Je suis (you do not pronounce the “s”

But
Je suis allé (you pronouce the “s”) it makes in phonetic “je sui zallé”
Mighty Mick   Sunday, May 23, 2004, 14:00 GMT
French is spelt far more phonetically than English. The unpronounced endings in French are there for the good reason that they become pronounced for the female gender of words, for liaison and for its inflected verbs. For these reasons it's systematic and consistent and far easier to learn in terms of spelling over English.


"euil, euille, are pronounced as a palatalized German ö but are well approximated by an
ueil, and ueille. English oy.
Examples: fauteuil /fo toy/, accueil /ak koy/ "

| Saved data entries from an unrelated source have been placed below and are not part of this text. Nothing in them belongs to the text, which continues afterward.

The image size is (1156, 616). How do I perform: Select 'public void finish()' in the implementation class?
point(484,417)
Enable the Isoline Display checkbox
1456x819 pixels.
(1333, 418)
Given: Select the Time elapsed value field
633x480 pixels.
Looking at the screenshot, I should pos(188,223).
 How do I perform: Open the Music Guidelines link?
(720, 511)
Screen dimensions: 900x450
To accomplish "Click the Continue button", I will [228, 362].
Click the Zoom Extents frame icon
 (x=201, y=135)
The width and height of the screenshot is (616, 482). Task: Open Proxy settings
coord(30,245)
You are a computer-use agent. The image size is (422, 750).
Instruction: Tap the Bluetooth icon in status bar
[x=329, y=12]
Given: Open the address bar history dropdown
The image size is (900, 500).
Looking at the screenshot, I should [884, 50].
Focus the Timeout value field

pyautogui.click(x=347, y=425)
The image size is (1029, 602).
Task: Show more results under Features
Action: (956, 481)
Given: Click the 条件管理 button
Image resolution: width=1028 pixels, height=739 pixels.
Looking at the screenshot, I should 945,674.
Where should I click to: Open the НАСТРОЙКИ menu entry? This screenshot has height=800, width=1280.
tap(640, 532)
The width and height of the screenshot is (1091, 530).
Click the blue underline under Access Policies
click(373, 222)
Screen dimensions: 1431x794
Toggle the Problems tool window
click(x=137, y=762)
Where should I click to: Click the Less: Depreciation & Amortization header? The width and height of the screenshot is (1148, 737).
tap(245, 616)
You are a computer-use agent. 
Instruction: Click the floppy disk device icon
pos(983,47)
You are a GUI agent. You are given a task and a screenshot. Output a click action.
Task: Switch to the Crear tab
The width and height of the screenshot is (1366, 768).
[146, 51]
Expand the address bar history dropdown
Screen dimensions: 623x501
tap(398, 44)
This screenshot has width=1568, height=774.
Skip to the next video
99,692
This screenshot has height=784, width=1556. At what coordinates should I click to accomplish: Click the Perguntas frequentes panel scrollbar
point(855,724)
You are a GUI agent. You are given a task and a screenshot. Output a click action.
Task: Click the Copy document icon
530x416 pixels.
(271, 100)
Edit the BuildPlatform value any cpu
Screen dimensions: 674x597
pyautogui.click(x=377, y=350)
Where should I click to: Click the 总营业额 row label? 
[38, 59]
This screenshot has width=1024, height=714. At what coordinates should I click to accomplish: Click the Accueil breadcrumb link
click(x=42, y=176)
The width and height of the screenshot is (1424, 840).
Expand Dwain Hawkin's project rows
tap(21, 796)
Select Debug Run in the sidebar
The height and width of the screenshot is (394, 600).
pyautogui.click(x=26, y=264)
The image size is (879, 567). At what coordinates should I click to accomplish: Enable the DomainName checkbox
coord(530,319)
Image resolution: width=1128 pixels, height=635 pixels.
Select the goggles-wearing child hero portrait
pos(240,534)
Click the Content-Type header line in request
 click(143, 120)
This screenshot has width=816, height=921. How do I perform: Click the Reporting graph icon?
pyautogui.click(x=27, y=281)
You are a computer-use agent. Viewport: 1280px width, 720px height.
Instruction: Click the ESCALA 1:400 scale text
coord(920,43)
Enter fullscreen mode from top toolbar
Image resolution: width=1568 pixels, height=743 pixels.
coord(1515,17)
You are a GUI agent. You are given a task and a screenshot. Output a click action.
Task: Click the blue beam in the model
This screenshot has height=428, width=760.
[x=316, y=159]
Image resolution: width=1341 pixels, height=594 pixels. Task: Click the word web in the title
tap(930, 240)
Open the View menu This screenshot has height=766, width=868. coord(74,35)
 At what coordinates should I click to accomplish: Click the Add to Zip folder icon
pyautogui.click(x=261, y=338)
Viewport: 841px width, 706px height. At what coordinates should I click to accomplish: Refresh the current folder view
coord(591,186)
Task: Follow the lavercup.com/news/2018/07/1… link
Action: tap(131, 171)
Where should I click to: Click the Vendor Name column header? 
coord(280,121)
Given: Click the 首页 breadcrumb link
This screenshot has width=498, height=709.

This is a poor approximate. euil and oï (oy) are quite different, at least to my ears.
euil just doesn't exist in English.
nic   Monday, May 24, 2004, 07:23 GMT
fauteuil /fo toy?!

I don't think so
jeff   Monday, May 24, 2004, 14:52 GMT
most of the time,
it's easy to know how a word is supposed to be pronounce in english
if you now the rules, it doesn't matter what you say, english is the easiest language to learn,
Paul   Monday, May 24, 2004, 16:55 GMT
English not only has a hell of a lot of irregular verbs, but those irregular verbs are much more commonly used. I believe even when we excluded the irregular auxillary verbs, which are very common, we found more than 1/2 the words used in most English documents are irregular. The exceptions far outweigh the rules in English verbs.
Oliver   Monday, May 24, 2004, 17:15 GMT
English has more than 40 Phonemes in common use, and the Roman Alphabet has only 26 letters and some of them represent the same
phoneme (i.e. c, k, q)
The Roman Alphabet works well with Romance Languages, but not with English or other German, Slavic or Scandinavian Languages.
See expanded alphabet of Icelandic. See the Shaw or Shavian Alphabet for English. Or better yet use the ASCII Alphabet provided by Antimoon In the Pronunciation section. You don't have to use the Roman Alphabet to learn English.

Quit complaining
Jim   Tuesday, May 25, 2004, 04:44 GMT
"You don't have to use the Roman Alphabet to learn English." Sure, if you don't want to be able to read and write but you'll not get far in an English-speaking environment if you can't read or write the language.

Simon,

In defence of "lawyer" I say that you can easily see what field one works in: law. However, phonetic? Really? For me it's none too phonetic. It looks to me like it should spell /lo:j../ (i.e. "law-ya"). Is that how you pronounce the word? I say /loi../ as if it were spelt "loyer" ... maybe that looked too much like "lover": imagine the strife that might cause ... do we have another line of defence?
Simon   Tuesday, May 25, 2004, 10:01 GMT
Yes but phonetically it's easy to see how law-yer has come to sound like loyer (if you're English at least, and presumably Australian too). I understand for Americans there may not be a match as American law sounds like la to me.

Other similar words? Bowyer (obsolete). Any others?
Jim   Wednesday, May 26, 2004, 01:39 GMT
Oh, that's what you mean ... yes, then I agree: shorten /o:/ (i.e. "au"/"aw") and the closest thing is /o/ (i.e. "o").